And more often than not speaking up about work-family conflict is driven underground in the workplace, with some parents and caregivers worried that openness will limit their career opportunities.

The family friendliness of a workplace also usually depends on who is running it at any given time. If the boss does not have any boundaries when it comes to their own work life, there is a very good chance they also do not care about protecting the limits of others.

Many bosses, too, have reinforced a culture that remote work means reduced commitment – making many working outside the office feel like second-class citizens.

To make matters worse, others make it near impossible for those working part-time to progress in their careers by failing to consider them for senior roles or promotions and by denying them training.

There is also still a need for employers to rethink how they design jobs.

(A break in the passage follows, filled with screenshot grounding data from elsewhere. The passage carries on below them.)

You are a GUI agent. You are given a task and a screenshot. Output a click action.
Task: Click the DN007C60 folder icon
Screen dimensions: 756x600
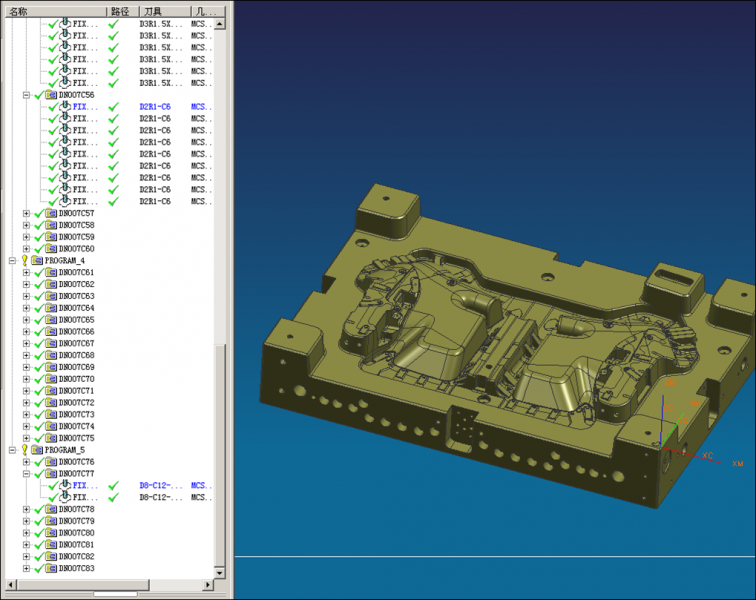pos(50,248)
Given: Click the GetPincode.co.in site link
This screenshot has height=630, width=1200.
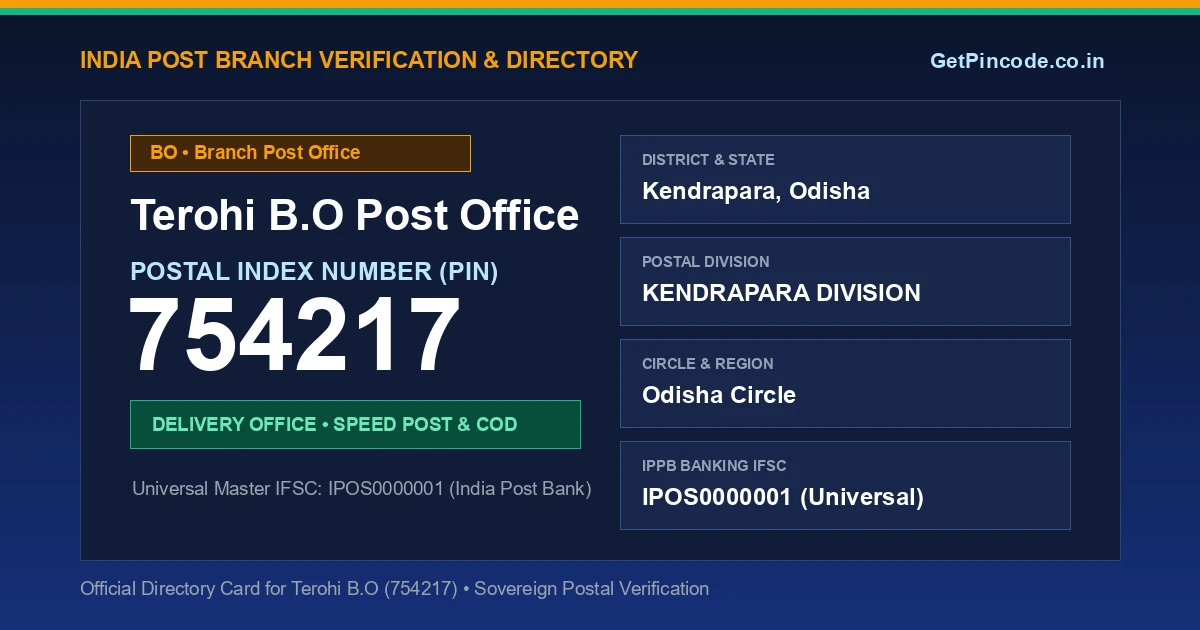Looking at the screenshot, I should click(x=1017, y=60).
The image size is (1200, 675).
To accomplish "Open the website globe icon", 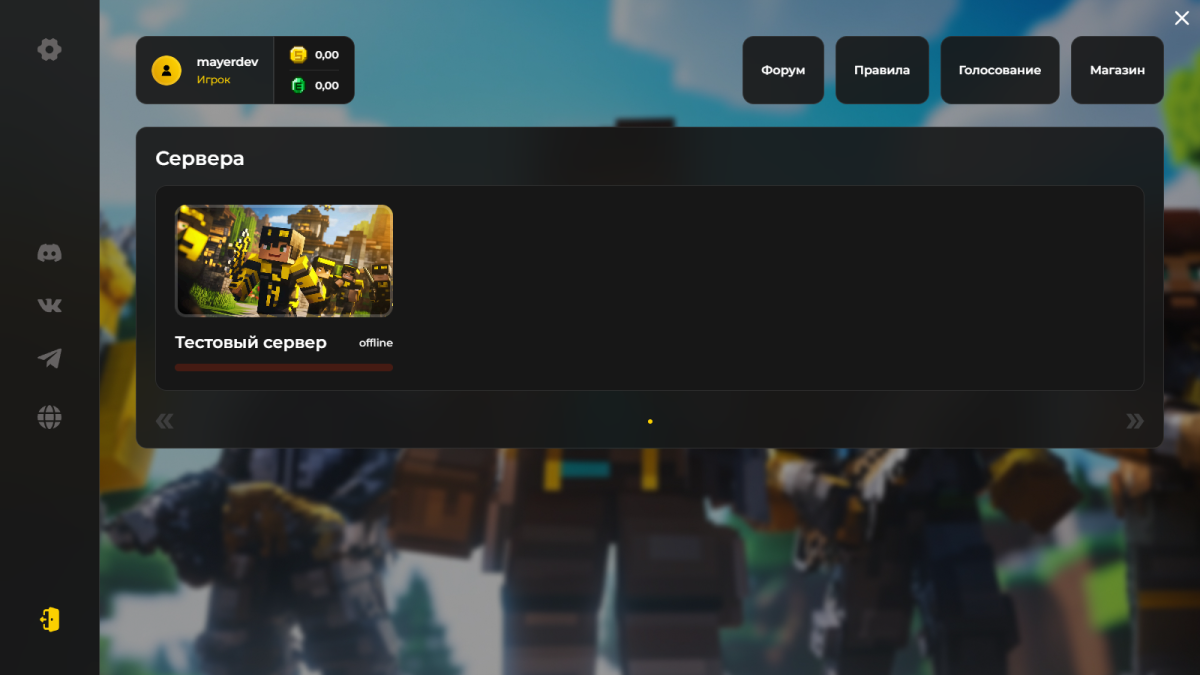I will 49,417.
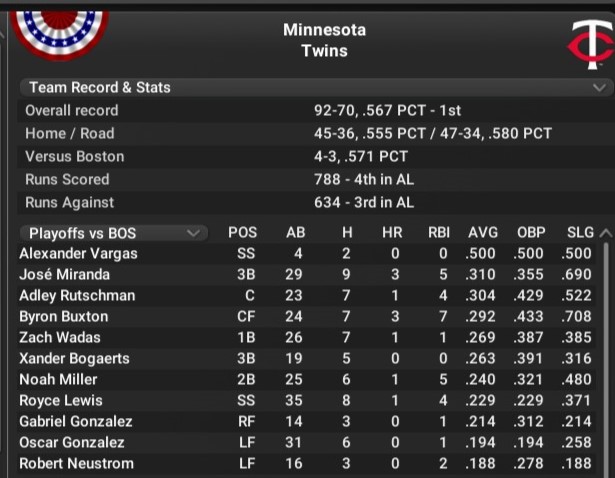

We need jobs that do not require parents and caregivers to work unreasonable hours and sacrifice family for a career.

And those who do get their boss’ approval to WFH or from another remote location often end up the victim of a mentality that sees a flexible “anywhere, anytime” style of working rapidly become an “all the time, everywhere” mandate.

We are a long way from achieving the family friendly workplaces that many parents and caregivers need and desire.

Only when we challenge the prevailing and misguided view that the only way to get ahead professionally is to work full time, be in the office at all times and be prepared to work into the night will these supposedly family friendly workplaces make the transition from being flimsy to functional.